ムンバイがあるインド西部のマハーラーシュトラ州に住んでいる方々によれば、だいぶコロナ前の日常生活に戻っていて、旅行に出かけたり、結婚式に参列したりしているようです。インドにはもともとマスクをつける習慣もないので、コロナが収まり始めると、マスクをしている人も減りました。日本と対照的ですね。

 

新型コロナウイルス感染症の流行は、インドの女性にどのような影響を与えているのでしょうか。
# # # # #
* 問題の条件 *
本文のうち、「ムンバイがあるインド西部のマ」を含む語句で始まり「響を与えているのでしょうか。」で終わる部分を、「結婚式」を「卒業式」に置き換えて書き直してください。

(収集データ一覧)
# # # # #
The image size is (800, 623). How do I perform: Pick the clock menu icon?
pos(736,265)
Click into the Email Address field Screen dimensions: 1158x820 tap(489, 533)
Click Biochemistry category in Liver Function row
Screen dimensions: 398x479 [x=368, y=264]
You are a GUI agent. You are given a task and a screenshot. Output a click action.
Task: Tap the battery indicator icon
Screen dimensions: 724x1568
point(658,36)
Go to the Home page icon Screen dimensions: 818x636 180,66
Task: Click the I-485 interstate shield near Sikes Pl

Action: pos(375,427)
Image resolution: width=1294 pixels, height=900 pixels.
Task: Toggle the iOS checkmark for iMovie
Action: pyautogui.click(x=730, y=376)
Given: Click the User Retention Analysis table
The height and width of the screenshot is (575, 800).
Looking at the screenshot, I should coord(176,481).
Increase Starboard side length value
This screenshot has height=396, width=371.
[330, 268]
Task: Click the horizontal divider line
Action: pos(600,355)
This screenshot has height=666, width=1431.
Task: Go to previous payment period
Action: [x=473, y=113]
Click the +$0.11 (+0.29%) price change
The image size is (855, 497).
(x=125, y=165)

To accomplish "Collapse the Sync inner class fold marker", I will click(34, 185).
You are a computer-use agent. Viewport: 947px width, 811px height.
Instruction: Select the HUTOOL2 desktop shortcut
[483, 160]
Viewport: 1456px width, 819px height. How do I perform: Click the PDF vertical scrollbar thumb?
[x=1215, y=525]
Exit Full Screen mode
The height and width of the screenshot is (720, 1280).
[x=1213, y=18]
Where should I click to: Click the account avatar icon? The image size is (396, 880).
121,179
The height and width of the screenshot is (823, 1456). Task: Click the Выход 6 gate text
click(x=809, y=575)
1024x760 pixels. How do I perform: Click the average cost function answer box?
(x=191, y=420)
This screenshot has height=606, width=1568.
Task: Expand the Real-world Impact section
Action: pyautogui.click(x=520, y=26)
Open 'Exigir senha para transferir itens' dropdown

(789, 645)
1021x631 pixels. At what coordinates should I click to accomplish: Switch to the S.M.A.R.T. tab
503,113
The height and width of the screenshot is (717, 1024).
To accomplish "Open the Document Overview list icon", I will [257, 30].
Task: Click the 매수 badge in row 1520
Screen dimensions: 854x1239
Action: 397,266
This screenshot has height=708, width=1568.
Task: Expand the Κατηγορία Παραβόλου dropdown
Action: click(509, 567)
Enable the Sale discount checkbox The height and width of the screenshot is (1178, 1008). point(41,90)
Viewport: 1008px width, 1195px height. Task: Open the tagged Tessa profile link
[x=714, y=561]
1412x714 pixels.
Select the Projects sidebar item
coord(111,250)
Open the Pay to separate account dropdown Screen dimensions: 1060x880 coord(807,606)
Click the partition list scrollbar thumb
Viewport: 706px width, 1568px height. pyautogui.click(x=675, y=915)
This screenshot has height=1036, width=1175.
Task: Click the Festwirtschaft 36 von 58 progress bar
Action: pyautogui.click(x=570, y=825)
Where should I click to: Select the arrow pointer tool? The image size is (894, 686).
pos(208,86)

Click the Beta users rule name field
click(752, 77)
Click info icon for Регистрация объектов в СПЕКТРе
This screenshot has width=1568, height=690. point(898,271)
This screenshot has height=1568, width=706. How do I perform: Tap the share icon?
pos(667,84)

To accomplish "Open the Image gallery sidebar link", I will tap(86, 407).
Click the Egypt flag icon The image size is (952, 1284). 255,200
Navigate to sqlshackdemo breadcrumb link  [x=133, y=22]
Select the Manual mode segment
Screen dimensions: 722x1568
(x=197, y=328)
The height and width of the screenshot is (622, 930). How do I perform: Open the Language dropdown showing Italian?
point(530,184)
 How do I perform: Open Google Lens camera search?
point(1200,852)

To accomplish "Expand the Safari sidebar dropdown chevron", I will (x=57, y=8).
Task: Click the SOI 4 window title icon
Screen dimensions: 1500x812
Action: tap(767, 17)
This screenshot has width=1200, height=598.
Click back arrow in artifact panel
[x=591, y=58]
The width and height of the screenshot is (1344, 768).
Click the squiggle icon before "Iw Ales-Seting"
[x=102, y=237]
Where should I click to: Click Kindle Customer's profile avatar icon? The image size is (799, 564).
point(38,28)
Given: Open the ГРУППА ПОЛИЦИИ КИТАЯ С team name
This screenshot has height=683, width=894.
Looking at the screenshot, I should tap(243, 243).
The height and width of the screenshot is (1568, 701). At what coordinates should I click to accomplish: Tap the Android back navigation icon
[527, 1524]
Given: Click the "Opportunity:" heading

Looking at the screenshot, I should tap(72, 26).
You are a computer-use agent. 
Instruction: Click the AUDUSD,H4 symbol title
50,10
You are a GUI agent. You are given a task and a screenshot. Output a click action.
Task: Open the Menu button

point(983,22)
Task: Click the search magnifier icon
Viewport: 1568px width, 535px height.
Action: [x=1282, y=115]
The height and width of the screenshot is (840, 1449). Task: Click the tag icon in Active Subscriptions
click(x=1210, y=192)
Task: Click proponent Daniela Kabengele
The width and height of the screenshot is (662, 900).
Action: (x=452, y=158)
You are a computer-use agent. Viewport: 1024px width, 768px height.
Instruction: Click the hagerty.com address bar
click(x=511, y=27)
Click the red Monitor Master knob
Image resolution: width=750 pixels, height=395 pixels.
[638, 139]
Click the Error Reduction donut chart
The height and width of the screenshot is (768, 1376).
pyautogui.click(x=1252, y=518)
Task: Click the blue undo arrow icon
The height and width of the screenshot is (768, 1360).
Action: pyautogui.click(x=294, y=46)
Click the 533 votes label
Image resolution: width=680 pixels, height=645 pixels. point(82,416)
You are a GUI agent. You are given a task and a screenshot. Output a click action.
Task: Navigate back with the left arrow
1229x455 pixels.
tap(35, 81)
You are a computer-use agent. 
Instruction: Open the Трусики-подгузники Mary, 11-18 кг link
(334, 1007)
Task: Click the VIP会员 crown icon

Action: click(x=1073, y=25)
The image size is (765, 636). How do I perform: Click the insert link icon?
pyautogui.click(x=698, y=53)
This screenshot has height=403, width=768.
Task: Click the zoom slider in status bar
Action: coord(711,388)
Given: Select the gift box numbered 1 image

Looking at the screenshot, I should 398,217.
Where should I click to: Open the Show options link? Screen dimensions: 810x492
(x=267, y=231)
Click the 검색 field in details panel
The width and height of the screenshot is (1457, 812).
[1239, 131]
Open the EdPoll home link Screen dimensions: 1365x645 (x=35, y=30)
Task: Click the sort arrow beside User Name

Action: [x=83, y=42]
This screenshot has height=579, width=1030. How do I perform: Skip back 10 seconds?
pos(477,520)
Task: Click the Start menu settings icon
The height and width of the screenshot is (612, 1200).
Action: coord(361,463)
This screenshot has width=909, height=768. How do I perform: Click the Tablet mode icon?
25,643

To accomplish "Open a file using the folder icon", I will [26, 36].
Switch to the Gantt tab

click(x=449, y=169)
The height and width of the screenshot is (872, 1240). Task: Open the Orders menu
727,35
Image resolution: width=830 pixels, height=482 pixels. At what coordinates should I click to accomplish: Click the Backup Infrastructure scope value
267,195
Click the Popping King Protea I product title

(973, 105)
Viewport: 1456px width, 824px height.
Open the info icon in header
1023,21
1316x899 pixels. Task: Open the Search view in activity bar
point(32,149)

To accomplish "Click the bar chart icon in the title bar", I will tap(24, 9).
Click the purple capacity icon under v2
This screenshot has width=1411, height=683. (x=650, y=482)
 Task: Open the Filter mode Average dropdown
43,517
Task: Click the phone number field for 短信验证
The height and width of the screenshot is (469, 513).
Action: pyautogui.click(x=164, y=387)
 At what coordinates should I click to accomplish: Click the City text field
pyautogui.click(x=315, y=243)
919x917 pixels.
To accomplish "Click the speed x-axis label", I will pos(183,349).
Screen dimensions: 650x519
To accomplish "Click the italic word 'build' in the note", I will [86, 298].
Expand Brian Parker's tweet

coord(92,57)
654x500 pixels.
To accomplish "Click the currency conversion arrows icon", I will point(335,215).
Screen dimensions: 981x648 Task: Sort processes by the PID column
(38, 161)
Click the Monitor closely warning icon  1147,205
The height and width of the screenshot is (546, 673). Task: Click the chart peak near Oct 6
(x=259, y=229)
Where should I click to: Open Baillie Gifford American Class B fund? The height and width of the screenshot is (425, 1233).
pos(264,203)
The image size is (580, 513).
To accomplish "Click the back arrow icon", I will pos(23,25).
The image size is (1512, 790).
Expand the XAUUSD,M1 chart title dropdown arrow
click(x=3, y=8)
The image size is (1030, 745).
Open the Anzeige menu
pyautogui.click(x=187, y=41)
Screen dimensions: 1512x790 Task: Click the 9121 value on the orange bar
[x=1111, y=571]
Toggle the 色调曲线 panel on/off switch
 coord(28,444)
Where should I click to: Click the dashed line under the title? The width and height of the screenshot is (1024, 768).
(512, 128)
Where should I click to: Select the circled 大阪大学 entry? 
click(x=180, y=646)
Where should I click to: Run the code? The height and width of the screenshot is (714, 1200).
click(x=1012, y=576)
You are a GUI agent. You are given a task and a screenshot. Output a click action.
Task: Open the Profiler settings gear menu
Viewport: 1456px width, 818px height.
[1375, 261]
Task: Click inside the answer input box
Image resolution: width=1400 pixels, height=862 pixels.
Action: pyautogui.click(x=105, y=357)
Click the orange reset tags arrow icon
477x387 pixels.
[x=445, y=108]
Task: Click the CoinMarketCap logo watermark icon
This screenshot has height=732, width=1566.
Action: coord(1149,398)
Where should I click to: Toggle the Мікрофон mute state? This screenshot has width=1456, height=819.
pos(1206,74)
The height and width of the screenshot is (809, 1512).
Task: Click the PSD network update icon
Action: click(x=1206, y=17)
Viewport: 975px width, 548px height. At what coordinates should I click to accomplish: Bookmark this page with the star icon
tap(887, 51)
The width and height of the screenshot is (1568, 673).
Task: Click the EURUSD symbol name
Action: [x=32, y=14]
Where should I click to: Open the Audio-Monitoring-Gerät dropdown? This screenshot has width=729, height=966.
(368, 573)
# # # # #
* 解答 *
ムンバイがあるインド西部のマハーラーシュトラ州に住んでいる方々によれば、だいぶコロナ前の日常生活に戻っていて、旅行に出かけたり、卒業式に参列したりしているようです。インドにはもともとマスクをつける習慣もないので、コロナが収まり始めると、マスクをしている人も減りました。日本と対照的ですね。

 

新型コロナウイルス感染症の流行は、インドの女性にどのような影響を与えているのでしょうか。